Energy bars: Energy reporters covering CERAWeek in Houston saw the ExxonMobil and Chevron bicker over Guyana and do their best to charm the press the old-fashioned way. Journalists who made their way past protesters found a Chevron party in the dark upstairs room of a music venue, with plentiful snacks and an open bar of wine and beer. One reporter who emailed us said he thought Exxon won the week Wednesday with free hard liquor and branded beer koozies.

On ‘proper’ newsgathering: The All-China Journalists Association is complaining publicly about reporters being manhandled at the scene of an explosion, a point of view amplified by an — exceedingly careful and polite — editorial in the South China Morning Post, which concludes: “We trust mainland China authorities will recognise the legitimate rights of all journalists covering news on the mainland, including those from Hong Kong, as long as they are conducting proper news gathering in a professional way.”

⁜ Tech

Clout economics: The indispensable Garbage Day spots a new trend of adult performers making family-friendly(-ish) content for TikTok and other major social platforms while involving random strangers in their pranks. Underlying it is a pervasive view that attention is equivalent to value. When the subject of one “skit” involving sexual harassment at a Target objects to his inclusion in a video, the content creator responds: “He got five million views. He is pissed about nothing. STFU take the free clout and get you some $$$.”

✦ Marketing

Pricey rental: MediaLink is charging companies $850,000 for a prime meeting space on the beach at Cannes, Adweek scoops. No word on whether co-founder Michael Kassan’s departure will produce discounts. Meanwhile, The Ankler has the latest on the legal mudslinging between Kassan and UTA, revealing that the former MediaLink head was granted a pandemic relief loan in 2020 for over $40,000, despite his having sold his company for $69 million in cash just a few years earlier.

☊ Audio

Looking back: Andy Mills thought the Canadian media show Canadaland was unfair to him when he became the Times’s scapegoat for some mixture of workplace politics and the Caliphate mess. So when Canadaland host Jesse Brown himself became the subject of (Gaza-related) online controversy, Mills emailed him. Their conversation is an unusual debate about what journalists do.
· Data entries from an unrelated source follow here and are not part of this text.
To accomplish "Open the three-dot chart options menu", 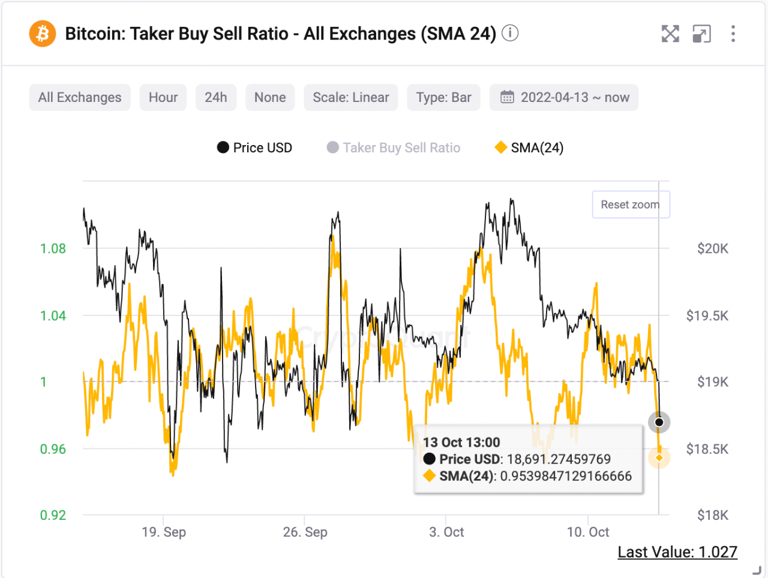I will click(733, 34).
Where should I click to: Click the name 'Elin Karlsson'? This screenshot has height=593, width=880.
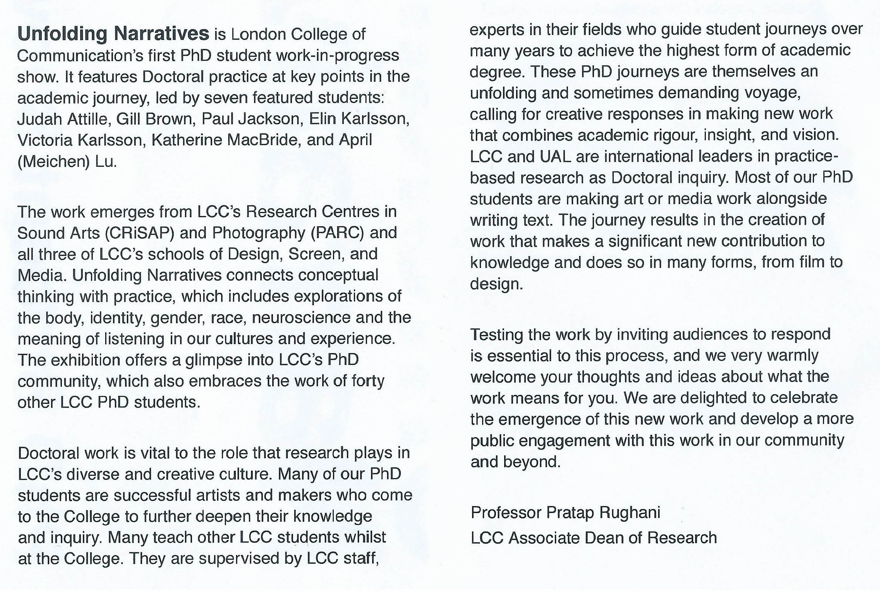359,119
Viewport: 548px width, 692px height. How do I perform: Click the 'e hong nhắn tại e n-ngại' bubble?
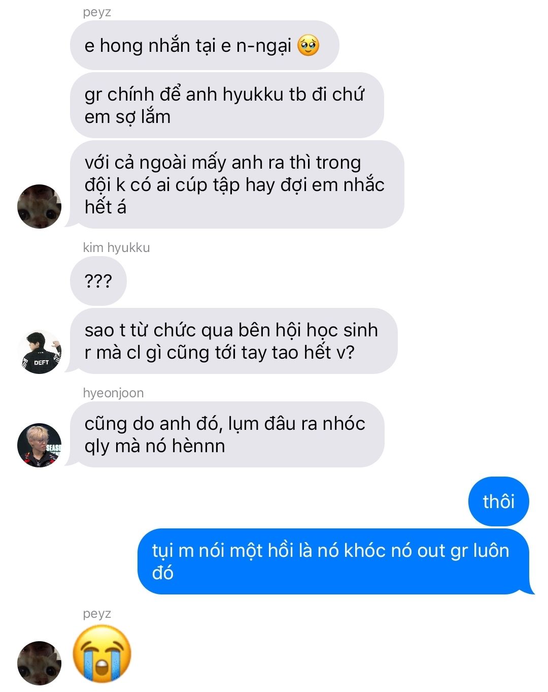(204, 45)
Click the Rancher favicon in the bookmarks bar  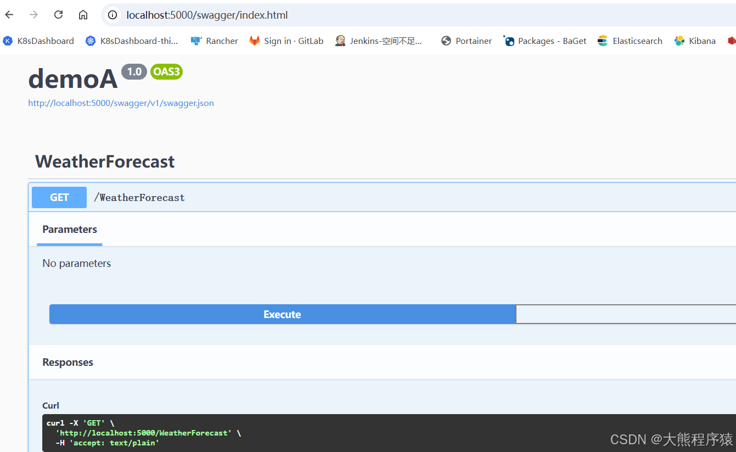195,40
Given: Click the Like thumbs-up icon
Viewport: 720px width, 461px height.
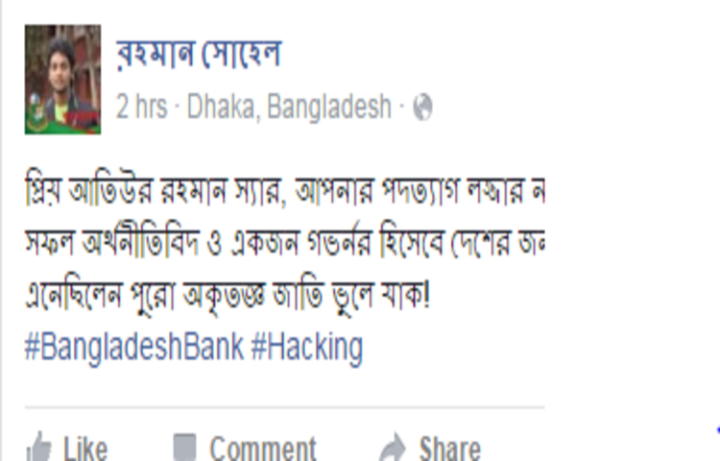Looking at the screenshot, I should [x=39, y=448].
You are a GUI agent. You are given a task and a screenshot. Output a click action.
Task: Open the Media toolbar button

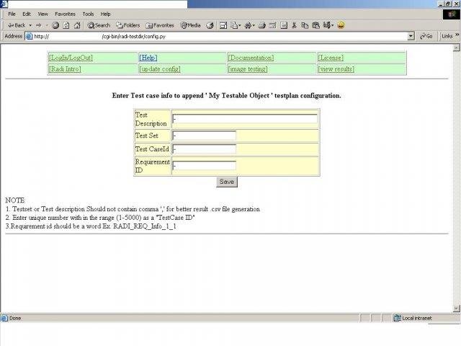click(190, 25)
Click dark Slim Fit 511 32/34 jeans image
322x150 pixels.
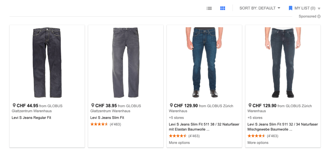click(283, 63)
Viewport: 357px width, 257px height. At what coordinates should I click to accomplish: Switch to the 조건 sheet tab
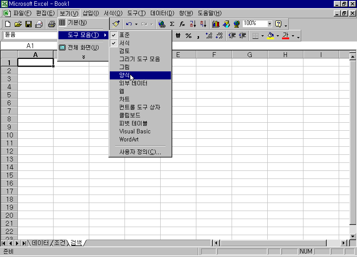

Podcast digression of the week: Andrew Sullivan’s dog got into his weed and had a vivid dream.

Good timing for us! Ezra Klein says it’s a “great time to start a media organization” amid a thoughtful discussion of this media moment with PJ Vogt on Search Engine.

⁋ Publishing

What the Telegraph is worth: The worse the media business gets, the larger share of a publisher’s value is its political power, Michael Wolff notes in his astute essay on Jeff Zucker’s Telegraph debacle: “Zucker wasn’t just trying to buy British media properties — he was, though he might not have been entirely aware of the breadth of his grab, trying to buy part of the country’s political system.”

✰ Hollywood

Chapek speaks: The former Disney CEO makes a surprise reappearance in CNBC reporter Alex Sherman’s smart and watchable documentary about the future of ESPN.

Trust in Zaz: Puck’s Bill Cohan tries his hand at shifting the conventional wisdom that Warner Bros. Discovery chief David Zaslav is in huge trouble. What’s really going on, he writes, is a company trying to pay down its debt so that it can start making bold moves again. The subtext of the piece, though, is worth taking in: the universal understanding that WBD and its leader are flailing.

Filming in Ghana: “There’s a stigma attached to creative industries as not being serious business,” Idris Elba told my colleague Alexis Akwagyiram. Elba, who is building a film studio in Ghana, is hoping to prove that wrong.